Stille Nacht compie 200 anni: la storia di una canzone universale

di Matteo Lunelli

Duecento anni e non sentirli. Due secoli passati in giro per il mondo, in ogni angolo, pur partendo da un minuscolo paesino austriaco. Venti decenni a coinvolgere grandi e piccini, nelle piccole chiesette e nei grandi auditorium, nelle scuole e nei teatri prestigiosi. Stiamo parlando della canzone natalizia per eccellenza: Stille Nacht.

Tutti, almeno una volta nella vita, l’hanno cantata, suonata o ascoltata. Magari con un titolo diverso, come Silent Night, Astro del Ciel (che propone tuttavia un testo differente), Douce Nuit o Noche de Paz, ovvero le traduzioni di un titolo e di un testo che è stato reinterpretato in circa 300 lingue e che viene cantanto da due miliardi di persone ogni Natale.  

Quando arriva questo periodo, infatti, puntalissima Stille Nacht ritorna. Ed è un messaggio, oltre che universale, anche trasversale, nel senso che lo ritroviamo nelle scuole e negli asili, ma anche nelle grandi sale della musica, intrepretato dalla grandi orchestre, dai grandi cori e dai grandi cantanti, come Andrea Bocelli o Dionne Warwick. Non mancano, poi, nemmeno le versioni più «moderne» (che qualche purista potrebbe definire quasi oltraggiose), ovvero in chiave rock, metal o disco.
Se tutti conoscono melodia e parole, però, pochi sanno la storia. Ed è una storia talmente bella e affascinante da dare un ulteriore tocco di magia alla canzone.

Bisogna tornare indietro di 200 anni, esattamente al 24 dicembre 1818. Siamo in Austria, a Oberndorf (in alto la foto della chiesetta da stillenacht.com), un paesino conosciuto praticamente solo dai suoi cinquemila abitanti, a venti chilometri da Salisburgo (questa sì una delle città più conosciute al mondo per la musica). Erano tempi difficili, di miseria e povertà. Ma quel giorno della Vigili accadde qualcosa di fantastico, di inimmaginabile. I protagonisti sono le due figure fondamentali di ogni paese in quegli anni: il parroco e il maestro. Il primo si chiama Joseph Mohr, classe 1792, il secondo Franz Xaver Gruber, classe 1787, che è pure l’organista della chiesa. I due amici si incontrano, sotto una dolce nevicata: sono bagnati, infreddoliti e pure un po’ preoccupati, perché mancano poche ore alla messa più importante dell’anno e non hanno ancora un canto da proporre ai fedeli. Un canto che deve essere immediato e commovente, ma anche speranzoso. Joseph porge all’amico un foglio con il testo di una poesia, scritto due anni prima, nel 1816, e poi riposto in un cassetto. Franz legge e rilegge. Poi sorride: è perfetto. Manca però la musica. Franz si siede all’organo, ma non funziona, per colpa dei topi che l’hanno rosicchiato: da tempo fa le bizze, ma i soldi per ripararlo non ci sono. Così prende la chitarra e inizia a cercare gli accordi giusti.

□ □ □ □ □ □ □

Problema breve a: Secondo il testo su Stille Nacht, perché l'organo della chiesa di Oberndorf non funzionava?

[Alcuni record]
□ □ □ □ □ □ □

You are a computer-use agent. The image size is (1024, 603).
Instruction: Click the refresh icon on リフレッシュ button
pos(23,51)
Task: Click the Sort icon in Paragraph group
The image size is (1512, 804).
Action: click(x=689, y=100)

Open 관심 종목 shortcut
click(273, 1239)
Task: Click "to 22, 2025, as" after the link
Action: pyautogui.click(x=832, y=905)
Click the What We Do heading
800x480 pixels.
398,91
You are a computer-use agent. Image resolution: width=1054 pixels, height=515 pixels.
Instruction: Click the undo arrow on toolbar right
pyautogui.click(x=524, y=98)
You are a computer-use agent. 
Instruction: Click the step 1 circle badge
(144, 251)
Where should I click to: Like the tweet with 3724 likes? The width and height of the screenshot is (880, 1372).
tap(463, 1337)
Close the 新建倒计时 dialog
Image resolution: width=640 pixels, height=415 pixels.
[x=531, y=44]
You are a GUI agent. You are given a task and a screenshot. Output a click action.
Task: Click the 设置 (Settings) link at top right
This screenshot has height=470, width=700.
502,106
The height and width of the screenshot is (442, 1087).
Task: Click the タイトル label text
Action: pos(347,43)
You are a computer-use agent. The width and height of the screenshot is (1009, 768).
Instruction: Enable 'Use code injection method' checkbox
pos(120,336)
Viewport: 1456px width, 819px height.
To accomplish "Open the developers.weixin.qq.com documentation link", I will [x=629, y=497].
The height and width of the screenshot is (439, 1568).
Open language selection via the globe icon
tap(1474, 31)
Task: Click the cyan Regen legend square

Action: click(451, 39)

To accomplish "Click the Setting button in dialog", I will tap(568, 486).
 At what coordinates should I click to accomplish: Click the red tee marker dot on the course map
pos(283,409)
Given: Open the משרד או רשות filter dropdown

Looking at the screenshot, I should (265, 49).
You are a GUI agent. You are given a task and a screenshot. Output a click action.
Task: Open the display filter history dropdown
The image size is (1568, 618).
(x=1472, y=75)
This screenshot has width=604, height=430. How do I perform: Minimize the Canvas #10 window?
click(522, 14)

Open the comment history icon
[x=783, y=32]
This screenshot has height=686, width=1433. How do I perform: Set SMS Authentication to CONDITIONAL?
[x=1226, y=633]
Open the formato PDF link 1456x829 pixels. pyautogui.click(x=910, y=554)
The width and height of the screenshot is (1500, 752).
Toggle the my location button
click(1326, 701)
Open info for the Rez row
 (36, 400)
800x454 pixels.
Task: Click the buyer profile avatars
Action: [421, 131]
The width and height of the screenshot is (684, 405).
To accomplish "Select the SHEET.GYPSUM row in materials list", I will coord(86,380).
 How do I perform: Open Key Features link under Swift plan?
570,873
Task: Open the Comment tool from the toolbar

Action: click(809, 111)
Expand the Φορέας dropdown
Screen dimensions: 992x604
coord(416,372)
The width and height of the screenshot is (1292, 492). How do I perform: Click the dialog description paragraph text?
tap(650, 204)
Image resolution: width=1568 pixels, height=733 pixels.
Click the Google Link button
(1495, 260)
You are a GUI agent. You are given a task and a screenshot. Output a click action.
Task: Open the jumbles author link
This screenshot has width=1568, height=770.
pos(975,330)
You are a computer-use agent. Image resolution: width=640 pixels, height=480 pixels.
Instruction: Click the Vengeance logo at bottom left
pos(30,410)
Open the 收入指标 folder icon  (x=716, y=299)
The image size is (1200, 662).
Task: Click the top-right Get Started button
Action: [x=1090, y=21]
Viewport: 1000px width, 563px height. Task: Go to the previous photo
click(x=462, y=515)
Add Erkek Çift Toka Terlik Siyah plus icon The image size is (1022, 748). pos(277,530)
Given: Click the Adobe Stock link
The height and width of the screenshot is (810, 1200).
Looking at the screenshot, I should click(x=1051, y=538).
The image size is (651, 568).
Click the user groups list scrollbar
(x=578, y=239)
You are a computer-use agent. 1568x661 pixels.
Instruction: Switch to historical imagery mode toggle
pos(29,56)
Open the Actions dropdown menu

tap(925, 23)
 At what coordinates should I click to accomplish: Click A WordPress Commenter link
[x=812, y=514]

□ □ □ □ □ □ □

Problema breve b: Per favore, trascrivi parola per parola dall'elenco tutto ciò che va dalla riga che contiene "This screenshot has height=686, width=1433." fino alla riga che contiene "coord(416,372)", entrambe incluse.

Risposta corretta a: Perché i topi lo avevano rosicchiato.

Risposta corretta b:
This screenshot has height=686, width=1433. How do I perform: Set SMS Authentication to CONDITIONAL?
[x=1226, y=633]
Open the formato PDF link 1456x829 pixels. pyautogui.click(x=910, y=554)
The width and height of the screenshot is (1500, 752).
Toggle the my location button
click(1326, 701)
Open info for the Rez row
 (36, 400)
800x454 pixels.
Task: Click the buyer profile avatars
Action: [421, 131]
The width and height of the screenshot is (684, 405).
To accomplish "Select the SHEET.GYPSUM row in materials list", I will coord(86,380).
 How do I perform: Open Key Features link under Swift plan?
570,873
Task: Open the Comment tool from the toolbar

Action: click(809, 111)
Expand the Φορέας dropdown
Screen dimensions: 992x604
coord(416,372)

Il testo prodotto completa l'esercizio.